_DATASET CONTENT_:
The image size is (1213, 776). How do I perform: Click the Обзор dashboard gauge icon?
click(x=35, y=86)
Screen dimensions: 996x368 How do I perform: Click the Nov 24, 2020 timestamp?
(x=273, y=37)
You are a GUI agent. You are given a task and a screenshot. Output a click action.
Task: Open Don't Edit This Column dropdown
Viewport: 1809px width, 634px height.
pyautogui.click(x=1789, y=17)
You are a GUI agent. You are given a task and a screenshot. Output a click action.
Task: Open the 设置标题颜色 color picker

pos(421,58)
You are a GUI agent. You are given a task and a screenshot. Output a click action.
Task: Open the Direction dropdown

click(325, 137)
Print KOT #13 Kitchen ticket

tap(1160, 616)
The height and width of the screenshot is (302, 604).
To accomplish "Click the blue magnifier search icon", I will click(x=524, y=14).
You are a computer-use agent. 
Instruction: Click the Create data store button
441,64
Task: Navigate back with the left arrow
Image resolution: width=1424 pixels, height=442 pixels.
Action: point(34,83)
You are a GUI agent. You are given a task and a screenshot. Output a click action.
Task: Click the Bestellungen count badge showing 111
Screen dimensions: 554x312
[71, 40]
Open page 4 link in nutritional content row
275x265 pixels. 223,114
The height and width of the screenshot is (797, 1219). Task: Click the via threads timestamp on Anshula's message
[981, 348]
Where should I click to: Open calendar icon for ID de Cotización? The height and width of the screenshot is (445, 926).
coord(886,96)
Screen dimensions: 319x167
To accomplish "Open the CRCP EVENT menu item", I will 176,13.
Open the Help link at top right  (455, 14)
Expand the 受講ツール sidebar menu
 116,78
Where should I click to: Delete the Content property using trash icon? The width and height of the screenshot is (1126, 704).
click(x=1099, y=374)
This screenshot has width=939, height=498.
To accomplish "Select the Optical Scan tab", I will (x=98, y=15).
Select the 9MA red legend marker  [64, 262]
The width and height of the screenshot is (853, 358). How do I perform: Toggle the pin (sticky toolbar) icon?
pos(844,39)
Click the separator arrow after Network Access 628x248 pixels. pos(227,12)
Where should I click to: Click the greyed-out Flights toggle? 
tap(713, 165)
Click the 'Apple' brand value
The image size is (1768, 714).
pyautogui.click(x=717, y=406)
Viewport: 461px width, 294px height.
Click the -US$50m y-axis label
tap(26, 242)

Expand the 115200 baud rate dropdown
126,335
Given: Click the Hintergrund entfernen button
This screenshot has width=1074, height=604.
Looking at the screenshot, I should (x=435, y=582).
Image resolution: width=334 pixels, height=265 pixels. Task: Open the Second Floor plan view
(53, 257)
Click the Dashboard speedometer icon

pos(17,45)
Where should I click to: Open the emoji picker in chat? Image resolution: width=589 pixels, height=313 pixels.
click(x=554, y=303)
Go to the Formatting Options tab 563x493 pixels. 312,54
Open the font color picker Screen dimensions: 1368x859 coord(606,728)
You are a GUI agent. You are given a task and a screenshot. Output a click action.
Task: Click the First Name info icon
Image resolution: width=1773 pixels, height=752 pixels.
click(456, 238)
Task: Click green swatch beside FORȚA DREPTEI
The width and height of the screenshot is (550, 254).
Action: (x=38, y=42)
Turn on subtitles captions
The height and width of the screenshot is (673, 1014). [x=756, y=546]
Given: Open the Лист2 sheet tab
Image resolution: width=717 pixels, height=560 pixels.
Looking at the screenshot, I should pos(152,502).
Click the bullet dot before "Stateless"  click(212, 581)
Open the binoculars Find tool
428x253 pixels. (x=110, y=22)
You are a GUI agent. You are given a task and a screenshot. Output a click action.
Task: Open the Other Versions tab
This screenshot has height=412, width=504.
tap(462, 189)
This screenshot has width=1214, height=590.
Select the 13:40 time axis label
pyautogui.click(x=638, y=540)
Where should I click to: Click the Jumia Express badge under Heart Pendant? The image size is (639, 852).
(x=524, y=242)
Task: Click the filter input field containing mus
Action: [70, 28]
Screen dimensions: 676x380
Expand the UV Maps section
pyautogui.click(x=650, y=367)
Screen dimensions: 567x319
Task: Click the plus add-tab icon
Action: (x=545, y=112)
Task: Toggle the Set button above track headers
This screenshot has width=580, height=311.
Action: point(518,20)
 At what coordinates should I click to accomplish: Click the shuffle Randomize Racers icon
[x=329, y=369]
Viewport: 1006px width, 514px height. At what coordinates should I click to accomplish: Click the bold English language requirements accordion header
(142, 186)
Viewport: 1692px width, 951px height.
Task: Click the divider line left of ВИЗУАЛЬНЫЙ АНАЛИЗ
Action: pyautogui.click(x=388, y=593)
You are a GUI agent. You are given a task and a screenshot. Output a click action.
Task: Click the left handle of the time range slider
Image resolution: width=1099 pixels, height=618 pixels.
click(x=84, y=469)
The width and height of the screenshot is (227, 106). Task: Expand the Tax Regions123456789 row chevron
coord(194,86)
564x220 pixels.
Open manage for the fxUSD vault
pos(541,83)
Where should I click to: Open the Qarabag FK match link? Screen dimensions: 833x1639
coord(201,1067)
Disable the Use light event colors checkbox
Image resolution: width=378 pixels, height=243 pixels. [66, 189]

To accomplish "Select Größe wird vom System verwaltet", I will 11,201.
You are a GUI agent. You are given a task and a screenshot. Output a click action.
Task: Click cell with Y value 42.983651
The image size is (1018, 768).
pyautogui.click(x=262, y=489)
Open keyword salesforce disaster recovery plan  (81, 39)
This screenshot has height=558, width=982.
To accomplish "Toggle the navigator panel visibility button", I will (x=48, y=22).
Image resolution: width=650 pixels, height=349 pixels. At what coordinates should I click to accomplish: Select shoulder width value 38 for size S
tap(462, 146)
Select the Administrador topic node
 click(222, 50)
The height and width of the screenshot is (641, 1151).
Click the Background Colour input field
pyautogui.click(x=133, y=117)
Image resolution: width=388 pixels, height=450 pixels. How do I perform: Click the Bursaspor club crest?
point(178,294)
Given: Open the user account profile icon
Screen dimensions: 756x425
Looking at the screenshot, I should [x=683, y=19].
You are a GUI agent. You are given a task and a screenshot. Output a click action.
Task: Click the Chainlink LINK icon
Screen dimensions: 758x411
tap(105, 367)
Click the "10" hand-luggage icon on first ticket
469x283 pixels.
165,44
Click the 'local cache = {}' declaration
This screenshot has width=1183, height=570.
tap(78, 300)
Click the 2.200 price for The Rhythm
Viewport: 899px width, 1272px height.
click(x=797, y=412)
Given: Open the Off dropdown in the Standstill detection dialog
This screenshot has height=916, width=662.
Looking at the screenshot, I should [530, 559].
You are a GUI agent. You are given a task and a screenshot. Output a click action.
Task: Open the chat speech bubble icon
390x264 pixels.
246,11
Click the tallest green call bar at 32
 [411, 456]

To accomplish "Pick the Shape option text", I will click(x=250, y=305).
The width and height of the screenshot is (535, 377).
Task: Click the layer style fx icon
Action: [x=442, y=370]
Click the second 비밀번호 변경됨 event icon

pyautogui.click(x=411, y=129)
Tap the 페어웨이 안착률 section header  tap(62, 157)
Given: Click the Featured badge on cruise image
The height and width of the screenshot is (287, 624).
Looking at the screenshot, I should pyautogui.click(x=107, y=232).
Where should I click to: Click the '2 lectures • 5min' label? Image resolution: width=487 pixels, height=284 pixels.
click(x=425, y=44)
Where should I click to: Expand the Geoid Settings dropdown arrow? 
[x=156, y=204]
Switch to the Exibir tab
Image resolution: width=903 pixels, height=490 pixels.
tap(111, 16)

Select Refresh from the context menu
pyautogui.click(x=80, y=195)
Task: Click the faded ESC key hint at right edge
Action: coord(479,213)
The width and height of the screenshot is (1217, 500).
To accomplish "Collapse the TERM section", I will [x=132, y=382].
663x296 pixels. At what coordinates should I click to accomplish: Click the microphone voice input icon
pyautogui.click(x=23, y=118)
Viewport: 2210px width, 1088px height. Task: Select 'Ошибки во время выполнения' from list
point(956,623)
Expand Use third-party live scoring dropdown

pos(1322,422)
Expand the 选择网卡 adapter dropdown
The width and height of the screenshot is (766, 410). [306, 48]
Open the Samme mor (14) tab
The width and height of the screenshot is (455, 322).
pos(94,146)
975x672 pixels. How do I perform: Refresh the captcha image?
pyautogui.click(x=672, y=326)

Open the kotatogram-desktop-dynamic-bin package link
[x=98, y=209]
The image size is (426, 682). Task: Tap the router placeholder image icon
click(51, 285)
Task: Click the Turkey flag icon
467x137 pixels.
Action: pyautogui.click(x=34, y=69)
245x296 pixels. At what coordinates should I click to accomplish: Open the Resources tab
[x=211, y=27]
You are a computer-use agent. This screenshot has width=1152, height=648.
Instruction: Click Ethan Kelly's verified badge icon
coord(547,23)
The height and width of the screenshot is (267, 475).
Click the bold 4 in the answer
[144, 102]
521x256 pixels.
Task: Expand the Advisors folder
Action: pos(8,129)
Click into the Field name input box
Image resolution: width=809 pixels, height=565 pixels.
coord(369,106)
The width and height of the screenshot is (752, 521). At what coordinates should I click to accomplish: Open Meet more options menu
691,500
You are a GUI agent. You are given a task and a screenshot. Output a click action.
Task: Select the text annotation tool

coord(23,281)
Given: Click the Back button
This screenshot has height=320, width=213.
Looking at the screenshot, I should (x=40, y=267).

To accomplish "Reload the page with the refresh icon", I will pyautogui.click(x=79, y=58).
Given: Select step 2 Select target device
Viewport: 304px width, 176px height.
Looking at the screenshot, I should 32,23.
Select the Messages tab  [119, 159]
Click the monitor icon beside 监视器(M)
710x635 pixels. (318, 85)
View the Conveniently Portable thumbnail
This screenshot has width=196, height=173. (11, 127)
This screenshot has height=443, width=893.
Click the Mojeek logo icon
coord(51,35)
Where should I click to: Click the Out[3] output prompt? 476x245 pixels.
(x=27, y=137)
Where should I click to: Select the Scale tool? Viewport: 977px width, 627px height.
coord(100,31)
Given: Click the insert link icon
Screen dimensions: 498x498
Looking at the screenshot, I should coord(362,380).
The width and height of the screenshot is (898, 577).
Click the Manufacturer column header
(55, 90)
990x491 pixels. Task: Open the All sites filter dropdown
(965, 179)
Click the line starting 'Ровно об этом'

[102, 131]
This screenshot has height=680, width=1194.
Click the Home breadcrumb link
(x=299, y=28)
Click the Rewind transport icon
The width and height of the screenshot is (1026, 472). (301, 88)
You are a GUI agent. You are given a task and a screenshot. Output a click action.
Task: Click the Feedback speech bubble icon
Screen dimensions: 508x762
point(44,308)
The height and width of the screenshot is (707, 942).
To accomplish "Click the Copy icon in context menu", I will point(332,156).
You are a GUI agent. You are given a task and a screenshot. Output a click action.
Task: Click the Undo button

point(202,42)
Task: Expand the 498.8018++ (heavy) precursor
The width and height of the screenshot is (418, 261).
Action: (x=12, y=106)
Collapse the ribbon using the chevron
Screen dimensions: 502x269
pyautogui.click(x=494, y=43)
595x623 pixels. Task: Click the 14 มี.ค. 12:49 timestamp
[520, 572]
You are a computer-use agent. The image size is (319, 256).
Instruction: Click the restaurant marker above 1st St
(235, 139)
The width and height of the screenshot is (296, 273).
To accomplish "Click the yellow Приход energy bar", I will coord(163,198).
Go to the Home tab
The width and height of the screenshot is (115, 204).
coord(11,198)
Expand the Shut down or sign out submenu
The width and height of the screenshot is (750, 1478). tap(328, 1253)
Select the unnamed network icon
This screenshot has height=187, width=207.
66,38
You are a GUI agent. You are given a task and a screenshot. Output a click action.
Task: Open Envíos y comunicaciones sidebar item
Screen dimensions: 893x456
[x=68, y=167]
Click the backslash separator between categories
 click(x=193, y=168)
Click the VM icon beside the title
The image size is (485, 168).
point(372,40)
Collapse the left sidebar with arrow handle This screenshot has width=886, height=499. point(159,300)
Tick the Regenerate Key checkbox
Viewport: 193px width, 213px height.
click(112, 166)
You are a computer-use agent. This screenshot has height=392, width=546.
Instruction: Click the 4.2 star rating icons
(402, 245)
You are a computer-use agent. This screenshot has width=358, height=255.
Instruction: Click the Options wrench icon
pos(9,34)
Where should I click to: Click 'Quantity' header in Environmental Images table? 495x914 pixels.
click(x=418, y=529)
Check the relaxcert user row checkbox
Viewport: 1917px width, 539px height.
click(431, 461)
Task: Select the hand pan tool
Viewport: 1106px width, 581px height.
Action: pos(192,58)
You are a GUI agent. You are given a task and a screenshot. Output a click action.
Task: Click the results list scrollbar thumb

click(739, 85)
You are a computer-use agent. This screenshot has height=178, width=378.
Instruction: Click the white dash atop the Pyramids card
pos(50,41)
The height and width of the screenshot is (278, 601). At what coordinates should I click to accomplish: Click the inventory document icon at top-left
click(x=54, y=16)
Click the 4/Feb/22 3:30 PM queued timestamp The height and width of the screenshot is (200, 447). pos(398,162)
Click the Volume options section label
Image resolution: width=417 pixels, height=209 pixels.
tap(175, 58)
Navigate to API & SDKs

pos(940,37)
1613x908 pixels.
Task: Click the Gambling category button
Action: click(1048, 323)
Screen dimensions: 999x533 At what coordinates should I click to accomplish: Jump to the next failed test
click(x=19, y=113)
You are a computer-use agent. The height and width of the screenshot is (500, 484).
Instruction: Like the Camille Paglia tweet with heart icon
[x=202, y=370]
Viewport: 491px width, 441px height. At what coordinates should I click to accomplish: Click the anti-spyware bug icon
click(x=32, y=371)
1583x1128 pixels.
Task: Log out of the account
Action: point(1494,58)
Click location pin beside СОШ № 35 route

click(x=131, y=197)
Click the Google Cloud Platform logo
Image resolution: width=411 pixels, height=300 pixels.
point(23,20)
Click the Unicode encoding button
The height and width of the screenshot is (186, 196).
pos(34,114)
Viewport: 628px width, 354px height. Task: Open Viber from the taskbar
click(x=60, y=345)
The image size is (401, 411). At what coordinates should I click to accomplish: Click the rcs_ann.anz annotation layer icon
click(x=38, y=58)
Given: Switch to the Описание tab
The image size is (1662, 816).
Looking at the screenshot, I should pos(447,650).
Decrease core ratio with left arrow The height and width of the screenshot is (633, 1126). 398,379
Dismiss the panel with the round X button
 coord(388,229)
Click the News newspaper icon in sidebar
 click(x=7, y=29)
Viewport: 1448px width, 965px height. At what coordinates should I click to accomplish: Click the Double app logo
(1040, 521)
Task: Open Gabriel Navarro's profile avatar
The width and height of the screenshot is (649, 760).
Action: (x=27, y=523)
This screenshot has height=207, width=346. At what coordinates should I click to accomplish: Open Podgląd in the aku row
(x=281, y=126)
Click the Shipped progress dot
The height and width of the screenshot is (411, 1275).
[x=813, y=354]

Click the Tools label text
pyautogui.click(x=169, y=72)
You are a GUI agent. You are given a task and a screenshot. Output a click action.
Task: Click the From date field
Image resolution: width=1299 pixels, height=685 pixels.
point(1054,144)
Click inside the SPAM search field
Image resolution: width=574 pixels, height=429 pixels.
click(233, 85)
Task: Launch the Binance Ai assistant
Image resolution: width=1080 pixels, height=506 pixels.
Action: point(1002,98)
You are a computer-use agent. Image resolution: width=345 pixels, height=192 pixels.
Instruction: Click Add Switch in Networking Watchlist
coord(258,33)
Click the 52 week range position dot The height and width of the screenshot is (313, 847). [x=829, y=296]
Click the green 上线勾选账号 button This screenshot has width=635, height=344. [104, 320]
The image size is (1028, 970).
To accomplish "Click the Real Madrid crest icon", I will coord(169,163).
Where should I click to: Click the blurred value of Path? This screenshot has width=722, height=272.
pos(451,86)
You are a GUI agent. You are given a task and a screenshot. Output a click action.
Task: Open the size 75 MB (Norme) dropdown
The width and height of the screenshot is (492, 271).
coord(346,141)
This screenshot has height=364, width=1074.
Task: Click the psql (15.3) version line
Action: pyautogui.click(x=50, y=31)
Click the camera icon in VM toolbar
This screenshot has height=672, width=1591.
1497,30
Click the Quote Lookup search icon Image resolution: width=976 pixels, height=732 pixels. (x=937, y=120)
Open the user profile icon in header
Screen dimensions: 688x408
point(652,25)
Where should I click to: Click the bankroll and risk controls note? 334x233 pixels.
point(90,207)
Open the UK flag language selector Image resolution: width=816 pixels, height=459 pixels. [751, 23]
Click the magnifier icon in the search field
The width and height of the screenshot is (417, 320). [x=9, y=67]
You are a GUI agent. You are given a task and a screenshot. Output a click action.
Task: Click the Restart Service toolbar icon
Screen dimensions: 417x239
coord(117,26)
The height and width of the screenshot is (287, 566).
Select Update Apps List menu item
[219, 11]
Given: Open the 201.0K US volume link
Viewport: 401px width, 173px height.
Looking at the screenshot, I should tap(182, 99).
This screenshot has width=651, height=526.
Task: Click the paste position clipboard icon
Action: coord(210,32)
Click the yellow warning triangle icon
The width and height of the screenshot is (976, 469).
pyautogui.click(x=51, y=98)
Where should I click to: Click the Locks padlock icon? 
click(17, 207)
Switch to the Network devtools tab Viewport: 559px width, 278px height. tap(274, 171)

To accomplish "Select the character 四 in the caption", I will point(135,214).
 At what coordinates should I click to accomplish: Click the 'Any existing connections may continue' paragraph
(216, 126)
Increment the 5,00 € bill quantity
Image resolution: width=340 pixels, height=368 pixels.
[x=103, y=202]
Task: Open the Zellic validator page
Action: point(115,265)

_ACTION ITEM_:
The lines that mention the word "bubble" should be pulled from the records above.

_WORKED SOLUTION_:
Task: Open the chat speech bubble icon
Task: Click the Feedback speech bubble icon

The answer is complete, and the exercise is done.